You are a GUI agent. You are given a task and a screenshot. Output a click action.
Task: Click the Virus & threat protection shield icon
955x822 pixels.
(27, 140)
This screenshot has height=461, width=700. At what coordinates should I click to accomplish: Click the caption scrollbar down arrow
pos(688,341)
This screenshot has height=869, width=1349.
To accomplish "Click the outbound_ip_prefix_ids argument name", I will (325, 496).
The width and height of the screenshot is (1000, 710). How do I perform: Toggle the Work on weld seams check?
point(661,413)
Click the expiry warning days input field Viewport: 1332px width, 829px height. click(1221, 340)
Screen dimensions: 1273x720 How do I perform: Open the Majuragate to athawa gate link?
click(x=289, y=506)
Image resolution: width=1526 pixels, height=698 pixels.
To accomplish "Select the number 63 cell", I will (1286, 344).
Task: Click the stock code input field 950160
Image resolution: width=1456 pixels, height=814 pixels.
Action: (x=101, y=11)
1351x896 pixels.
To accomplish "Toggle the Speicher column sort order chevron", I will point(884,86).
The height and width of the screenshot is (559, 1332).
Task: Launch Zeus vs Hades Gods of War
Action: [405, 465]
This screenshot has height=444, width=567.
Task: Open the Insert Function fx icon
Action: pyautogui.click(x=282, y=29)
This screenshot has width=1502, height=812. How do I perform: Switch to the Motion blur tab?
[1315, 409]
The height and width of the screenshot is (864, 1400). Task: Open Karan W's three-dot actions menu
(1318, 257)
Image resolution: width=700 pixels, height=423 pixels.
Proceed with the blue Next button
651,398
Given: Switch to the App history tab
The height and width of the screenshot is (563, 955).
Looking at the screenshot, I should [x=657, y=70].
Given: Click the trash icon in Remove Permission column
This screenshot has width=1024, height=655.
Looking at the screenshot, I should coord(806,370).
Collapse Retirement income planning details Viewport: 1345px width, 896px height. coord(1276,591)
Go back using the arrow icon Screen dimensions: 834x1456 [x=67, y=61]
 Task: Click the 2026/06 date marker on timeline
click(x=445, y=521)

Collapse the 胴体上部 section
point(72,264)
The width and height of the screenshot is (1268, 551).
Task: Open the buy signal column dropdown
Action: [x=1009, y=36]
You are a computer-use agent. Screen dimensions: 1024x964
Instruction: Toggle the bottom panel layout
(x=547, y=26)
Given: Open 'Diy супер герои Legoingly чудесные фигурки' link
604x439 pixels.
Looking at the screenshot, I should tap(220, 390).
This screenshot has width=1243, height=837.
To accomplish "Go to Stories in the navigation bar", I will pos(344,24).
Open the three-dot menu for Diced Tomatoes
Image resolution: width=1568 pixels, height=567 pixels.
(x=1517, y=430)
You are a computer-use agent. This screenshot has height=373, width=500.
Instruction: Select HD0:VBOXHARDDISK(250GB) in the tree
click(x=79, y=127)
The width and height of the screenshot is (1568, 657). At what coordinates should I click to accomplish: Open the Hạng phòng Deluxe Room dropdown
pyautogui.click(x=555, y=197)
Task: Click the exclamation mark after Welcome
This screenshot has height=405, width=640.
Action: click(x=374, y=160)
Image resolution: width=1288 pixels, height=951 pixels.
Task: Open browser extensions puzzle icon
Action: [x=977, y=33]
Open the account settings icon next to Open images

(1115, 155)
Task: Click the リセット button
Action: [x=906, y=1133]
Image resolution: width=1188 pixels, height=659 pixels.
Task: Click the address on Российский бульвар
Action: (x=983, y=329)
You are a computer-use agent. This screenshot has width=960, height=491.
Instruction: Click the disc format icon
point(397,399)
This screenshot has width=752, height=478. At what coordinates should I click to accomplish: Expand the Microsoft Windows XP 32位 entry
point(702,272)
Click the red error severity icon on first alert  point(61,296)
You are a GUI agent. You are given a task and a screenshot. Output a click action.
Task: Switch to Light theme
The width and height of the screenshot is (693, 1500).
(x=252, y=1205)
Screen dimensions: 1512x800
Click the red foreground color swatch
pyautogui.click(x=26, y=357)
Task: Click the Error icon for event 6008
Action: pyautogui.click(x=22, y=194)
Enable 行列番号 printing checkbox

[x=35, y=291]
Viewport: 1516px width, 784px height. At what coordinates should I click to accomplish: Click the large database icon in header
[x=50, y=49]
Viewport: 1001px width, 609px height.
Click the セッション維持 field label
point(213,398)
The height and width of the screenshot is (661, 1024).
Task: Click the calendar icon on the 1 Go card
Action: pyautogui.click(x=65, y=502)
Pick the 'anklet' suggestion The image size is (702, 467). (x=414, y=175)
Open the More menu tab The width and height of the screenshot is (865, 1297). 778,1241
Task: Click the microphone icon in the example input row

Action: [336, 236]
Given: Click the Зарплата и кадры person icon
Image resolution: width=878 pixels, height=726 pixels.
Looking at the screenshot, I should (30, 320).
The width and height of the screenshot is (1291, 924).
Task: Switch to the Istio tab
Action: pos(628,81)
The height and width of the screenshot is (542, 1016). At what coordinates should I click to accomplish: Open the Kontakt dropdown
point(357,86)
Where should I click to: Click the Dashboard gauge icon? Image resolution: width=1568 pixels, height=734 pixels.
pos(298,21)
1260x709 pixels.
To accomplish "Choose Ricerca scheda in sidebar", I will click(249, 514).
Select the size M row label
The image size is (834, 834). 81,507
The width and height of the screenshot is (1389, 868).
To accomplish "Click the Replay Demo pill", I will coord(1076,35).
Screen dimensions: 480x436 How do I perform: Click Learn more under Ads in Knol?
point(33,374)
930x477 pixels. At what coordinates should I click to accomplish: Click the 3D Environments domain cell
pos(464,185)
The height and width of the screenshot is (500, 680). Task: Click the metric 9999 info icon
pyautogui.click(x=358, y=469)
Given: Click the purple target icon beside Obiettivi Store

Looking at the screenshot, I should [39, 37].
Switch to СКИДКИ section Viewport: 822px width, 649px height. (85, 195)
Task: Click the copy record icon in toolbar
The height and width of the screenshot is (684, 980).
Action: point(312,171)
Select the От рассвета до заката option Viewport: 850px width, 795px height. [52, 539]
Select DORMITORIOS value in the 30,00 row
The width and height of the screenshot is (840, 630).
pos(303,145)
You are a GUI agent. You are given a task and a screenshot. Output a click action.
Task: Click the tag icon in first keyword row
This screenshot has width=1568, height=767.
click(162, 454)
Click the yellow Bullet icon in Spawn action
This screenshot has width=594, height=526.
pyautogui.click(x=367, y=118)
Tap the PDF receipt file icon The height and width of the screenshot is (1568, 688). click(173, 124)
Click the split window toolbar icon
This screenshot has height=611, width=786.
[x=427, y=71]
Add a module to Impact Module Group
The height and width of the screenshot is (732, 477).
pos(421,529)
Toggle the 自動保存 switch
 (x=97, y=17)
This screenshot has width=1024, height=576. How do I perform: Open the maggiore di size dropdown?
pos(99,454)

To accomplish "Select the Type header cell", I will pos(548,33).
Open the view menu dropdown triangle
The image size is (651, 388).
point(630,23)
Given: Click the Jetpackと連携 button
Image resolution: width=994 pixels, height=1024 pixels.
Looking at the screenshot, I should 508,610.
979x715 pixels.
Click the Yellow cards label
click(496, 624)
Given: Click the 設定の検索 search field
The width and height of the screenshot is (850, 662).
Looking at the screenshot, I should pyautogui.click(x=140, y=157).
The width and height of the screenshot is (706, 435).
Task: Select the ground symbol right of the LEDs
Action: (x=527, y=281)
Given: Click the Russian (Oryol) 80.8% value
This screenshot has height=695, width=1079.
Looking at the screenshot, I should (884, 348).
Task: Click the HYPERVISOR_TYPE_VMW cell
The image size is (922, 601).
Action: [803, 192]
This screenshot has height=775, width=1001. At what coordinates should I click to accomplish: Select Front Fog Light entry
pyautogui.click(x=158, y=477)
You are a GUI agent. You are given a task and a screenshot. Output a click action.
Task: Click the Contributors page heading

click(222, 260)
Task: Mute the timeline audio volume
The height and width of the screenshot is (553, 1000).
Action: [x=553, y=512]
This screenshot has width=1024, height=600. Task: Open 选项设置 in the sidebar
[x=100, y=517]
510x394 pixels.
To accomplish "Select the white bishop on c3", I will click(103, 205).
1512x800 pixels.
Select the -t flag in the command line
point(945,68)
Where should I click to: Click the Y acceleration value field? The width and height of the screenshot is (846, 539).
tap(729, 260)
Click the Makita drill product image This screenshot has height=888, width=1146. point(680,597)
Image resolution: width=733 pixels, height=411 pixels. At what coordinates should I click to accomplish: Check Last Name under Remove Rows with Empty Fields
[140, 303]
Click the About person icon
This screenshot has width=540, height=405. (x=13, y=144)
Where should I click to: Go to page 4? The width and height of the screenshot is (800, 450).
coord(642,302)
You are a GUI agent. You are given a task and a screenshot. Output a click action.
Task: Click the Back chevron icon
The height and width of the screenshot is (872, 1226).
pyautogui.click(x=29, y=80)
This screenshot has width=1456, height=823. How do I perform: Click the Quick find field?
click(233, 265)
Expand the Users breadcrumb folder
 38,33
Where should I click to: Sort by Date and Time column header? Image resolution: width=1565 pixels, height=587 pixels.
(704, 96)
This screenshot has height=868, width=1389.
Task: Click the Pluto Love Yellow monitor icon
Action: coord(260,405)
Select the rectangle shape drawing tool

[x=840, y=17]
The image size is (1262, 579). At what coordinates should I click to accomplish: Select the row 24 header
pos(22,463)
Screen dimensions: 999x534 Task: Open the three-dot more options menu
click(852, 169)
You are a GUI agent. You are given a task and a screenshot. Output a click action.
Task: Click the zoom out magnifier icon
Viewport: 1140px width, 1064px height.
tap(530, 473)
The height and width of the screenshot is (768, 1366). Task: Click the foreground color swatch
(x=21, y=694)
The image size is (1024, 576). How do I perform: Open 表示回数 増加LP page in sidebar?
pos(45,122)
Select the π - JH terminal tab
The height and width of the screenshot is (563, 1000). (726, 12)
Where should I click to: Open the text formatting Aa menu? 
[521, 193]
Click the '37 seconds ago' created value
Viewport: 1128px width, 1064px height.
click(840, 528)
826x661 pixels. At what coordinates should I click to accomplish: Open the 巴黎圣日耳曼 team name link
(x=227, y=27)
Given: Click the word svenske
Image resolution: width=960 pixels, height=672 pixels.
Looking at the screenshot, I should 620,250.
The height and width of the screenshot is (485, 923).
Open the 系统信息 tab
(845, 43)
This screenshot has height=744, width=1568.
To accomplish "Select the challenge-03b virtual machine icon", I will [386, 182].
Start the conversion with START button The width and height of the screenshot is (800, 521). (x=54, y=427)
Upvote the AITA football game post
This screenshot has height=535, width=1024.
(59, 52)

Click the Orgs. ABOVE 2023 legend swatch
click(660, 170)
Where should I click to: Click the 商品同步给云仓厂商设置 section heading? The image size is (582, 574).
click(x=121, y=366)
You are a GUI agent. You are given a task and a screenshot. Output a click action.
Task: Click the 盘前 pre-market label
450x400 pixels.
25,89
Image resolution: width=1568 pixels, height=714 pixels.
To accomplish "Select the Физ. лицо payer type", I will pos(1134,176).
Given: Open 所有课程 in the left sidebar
□ □ □
#### [Description of the task]
Would you print exactly and only the lines of the material above that run from the line with "Click the Yellow cards label" through the line with "Given: Click the 設定の検索 search field", both included?

#### [Response to the task]
Click the Yellow cards label
click(496, 624)
Given: Click the 設定の検索 search field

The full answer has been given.